*** Opening of Dataset excerpts ***

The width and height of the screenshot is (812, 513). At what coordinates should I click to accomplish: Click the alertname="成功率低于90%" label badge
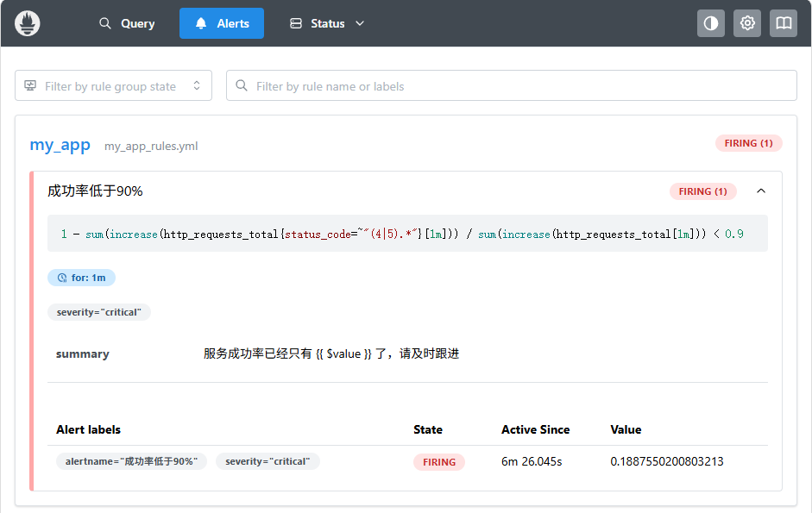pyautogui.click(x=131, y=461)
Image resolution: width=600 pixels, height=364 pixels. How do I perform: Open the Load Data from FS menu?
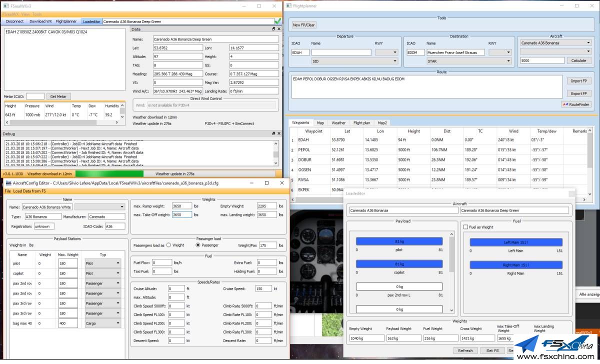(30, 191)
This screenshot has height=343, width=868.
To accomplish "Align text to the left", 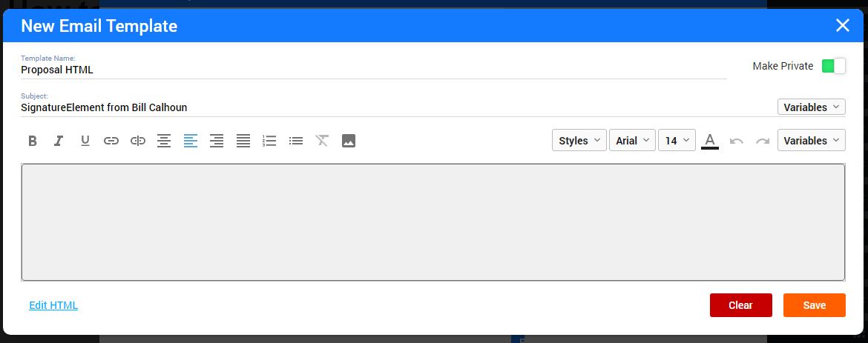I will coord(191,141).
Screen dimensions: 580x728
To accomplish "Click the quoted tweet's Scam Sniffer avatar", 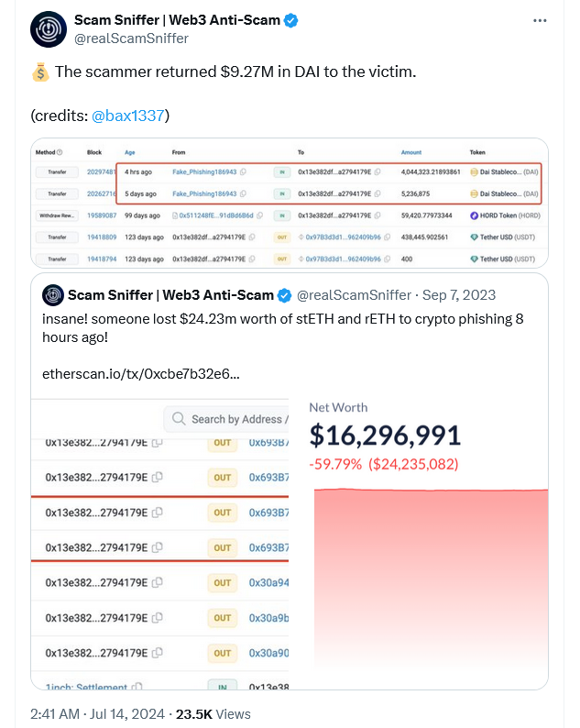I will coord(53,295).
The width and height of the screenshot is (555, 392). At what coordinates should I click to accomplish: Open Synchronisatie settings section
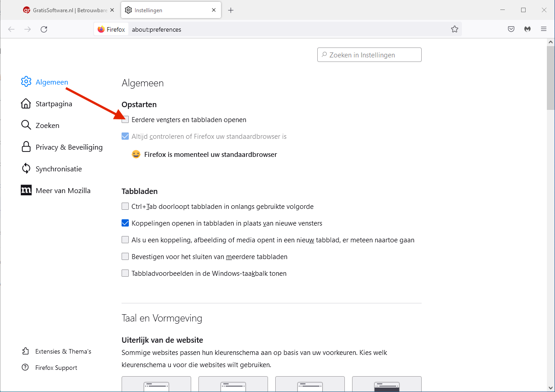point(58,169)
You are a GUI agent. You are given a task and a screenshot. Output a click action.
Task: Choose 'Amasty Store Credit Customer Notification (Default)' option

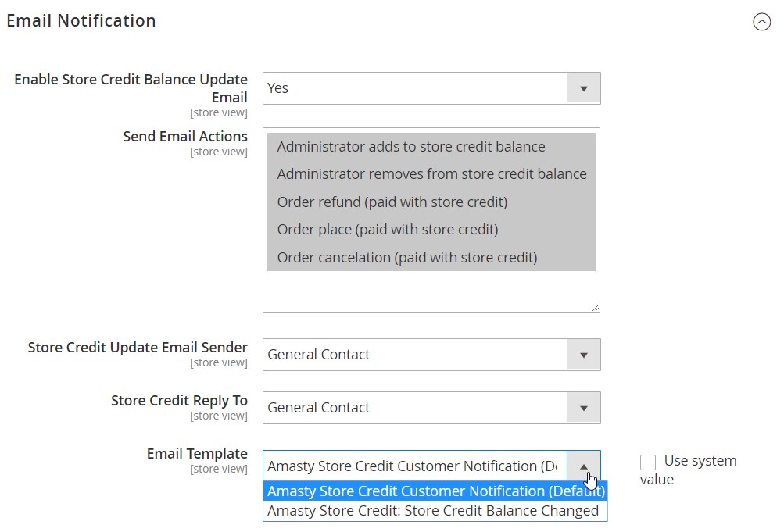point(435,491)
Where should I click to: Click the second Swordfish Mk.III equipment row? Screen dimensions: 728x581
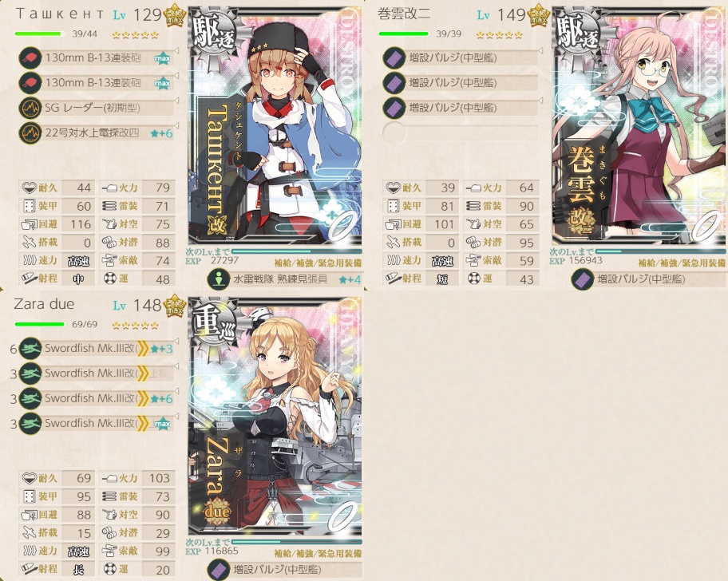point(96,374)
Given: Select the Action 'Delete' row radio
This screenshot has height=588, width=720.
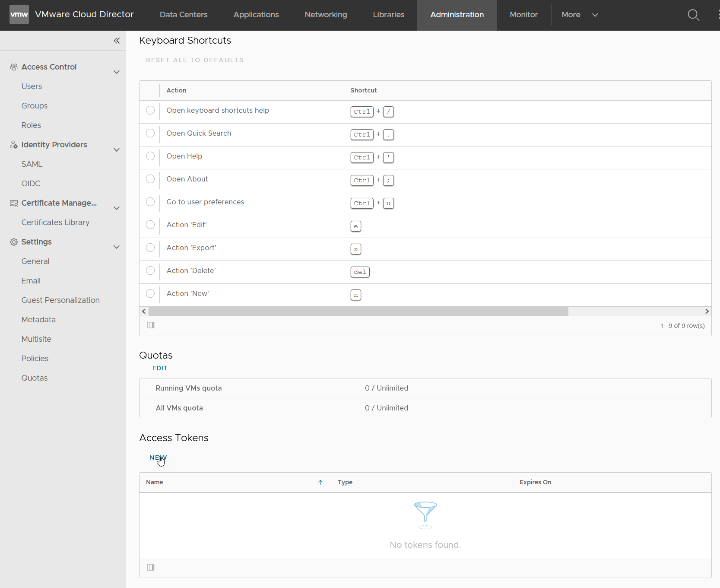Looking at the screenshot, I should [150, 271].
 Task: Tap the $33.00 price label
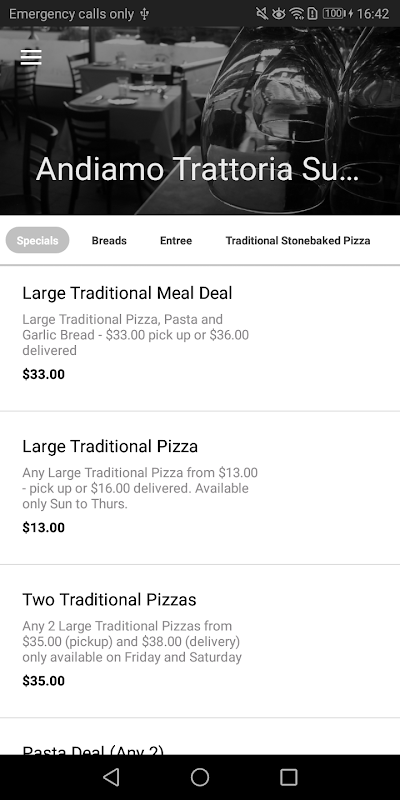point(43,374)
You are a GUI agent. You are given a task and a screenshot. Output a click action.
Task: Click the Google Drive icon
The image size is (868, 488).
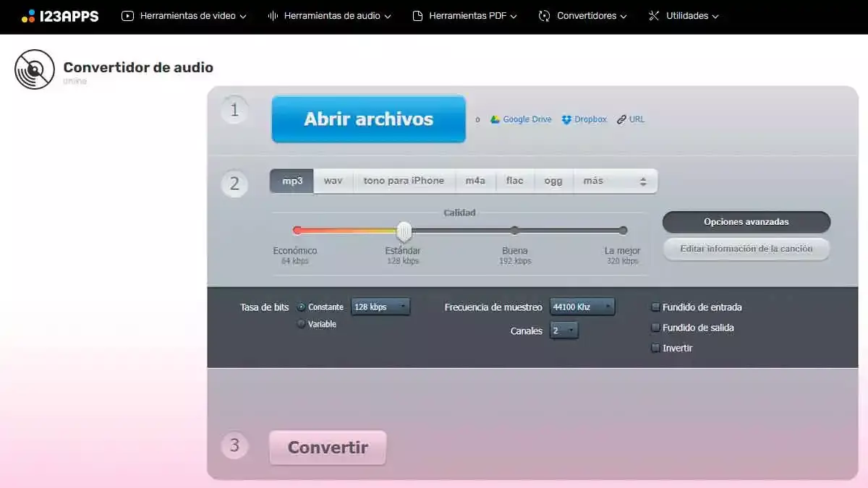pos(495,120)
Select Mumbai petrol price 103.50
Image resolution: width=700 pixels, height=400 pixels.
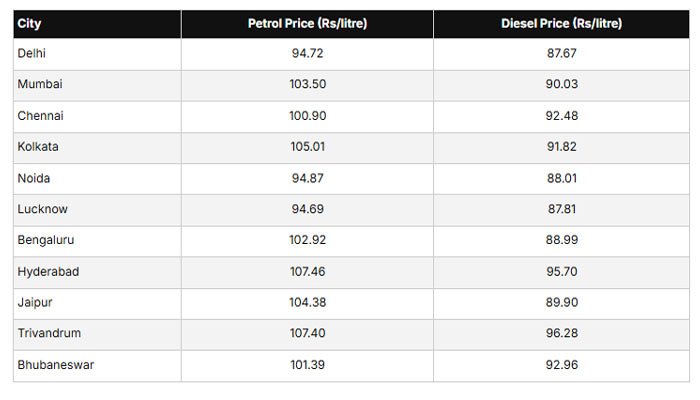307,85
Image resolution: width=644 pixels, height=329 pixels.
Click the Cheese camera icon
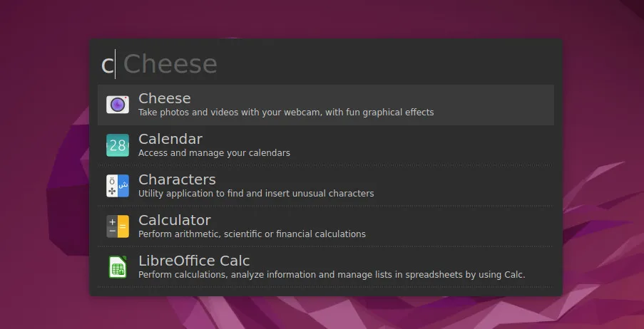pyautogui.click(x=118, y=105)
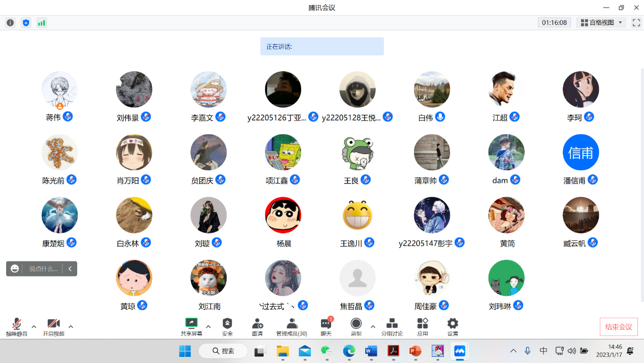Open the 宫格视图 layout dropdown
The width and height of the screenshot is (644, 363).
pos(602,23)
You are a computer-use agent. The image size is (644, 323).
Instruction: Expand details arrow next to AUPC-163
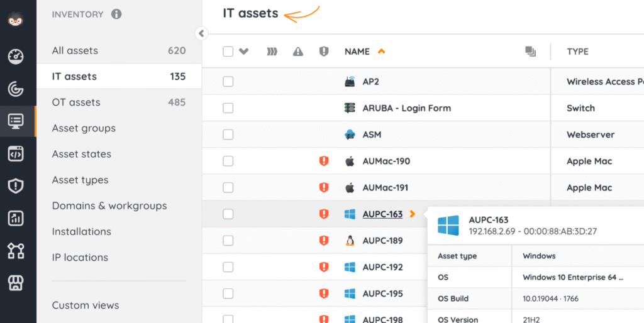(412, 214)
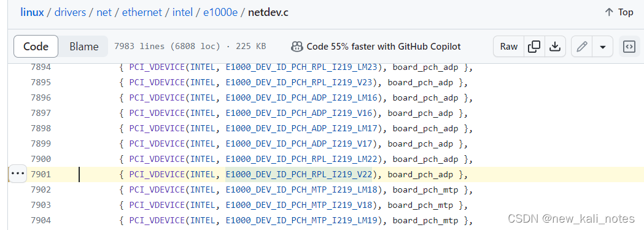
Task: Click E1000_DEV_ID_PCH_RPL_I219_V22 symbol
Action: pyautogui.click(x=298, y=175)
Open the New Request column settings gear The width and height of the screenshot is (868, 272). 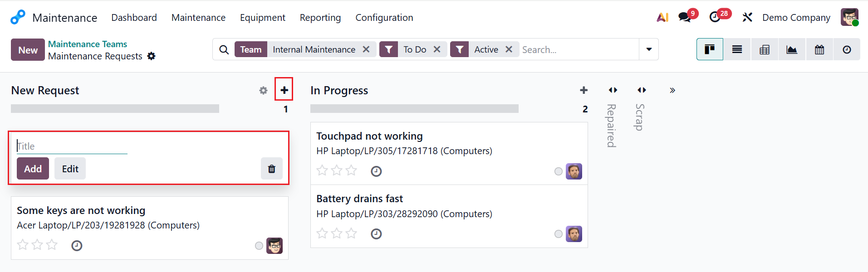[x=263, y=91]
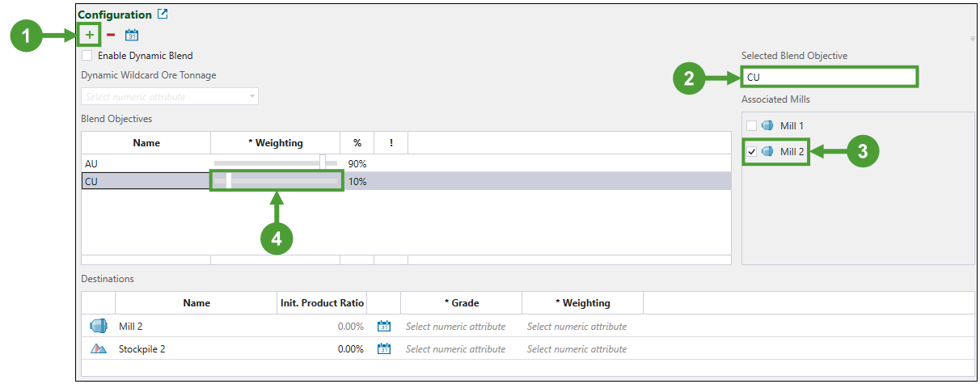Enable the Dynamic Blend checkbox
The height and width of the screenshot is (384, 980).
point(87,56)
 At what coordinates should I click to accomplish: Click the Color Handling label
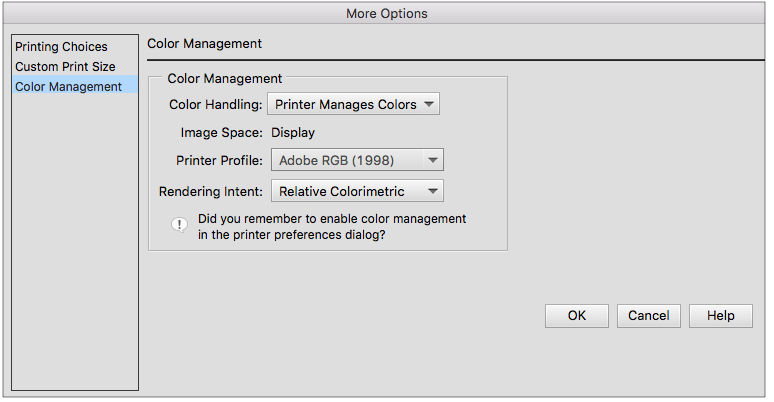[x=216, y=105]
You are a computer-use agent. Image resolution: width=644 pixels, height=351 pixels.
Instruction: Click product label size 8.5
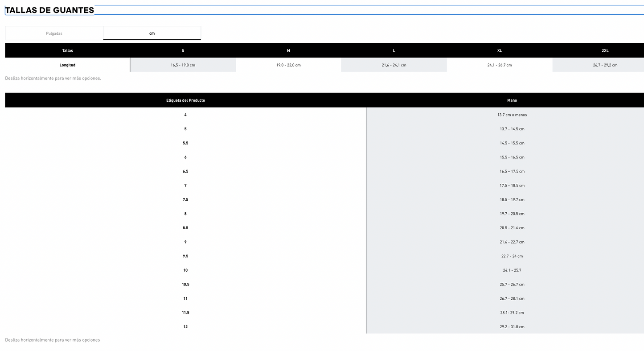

*** Close of Dataset excerpts ***

§ Activity:
From the line containing "Color Handling label" down to the last line of the entries above, set down every line exactly. Omit all pictures.

§ Solution for this exercise:
 At what coordinates should I click to accomplish: Click the Color Handling label
[x=216, y=105]
You are a computer-use agent. Image resolution: width=644 pixels, height=351 pixels.
Instruction: Click product label size 8.5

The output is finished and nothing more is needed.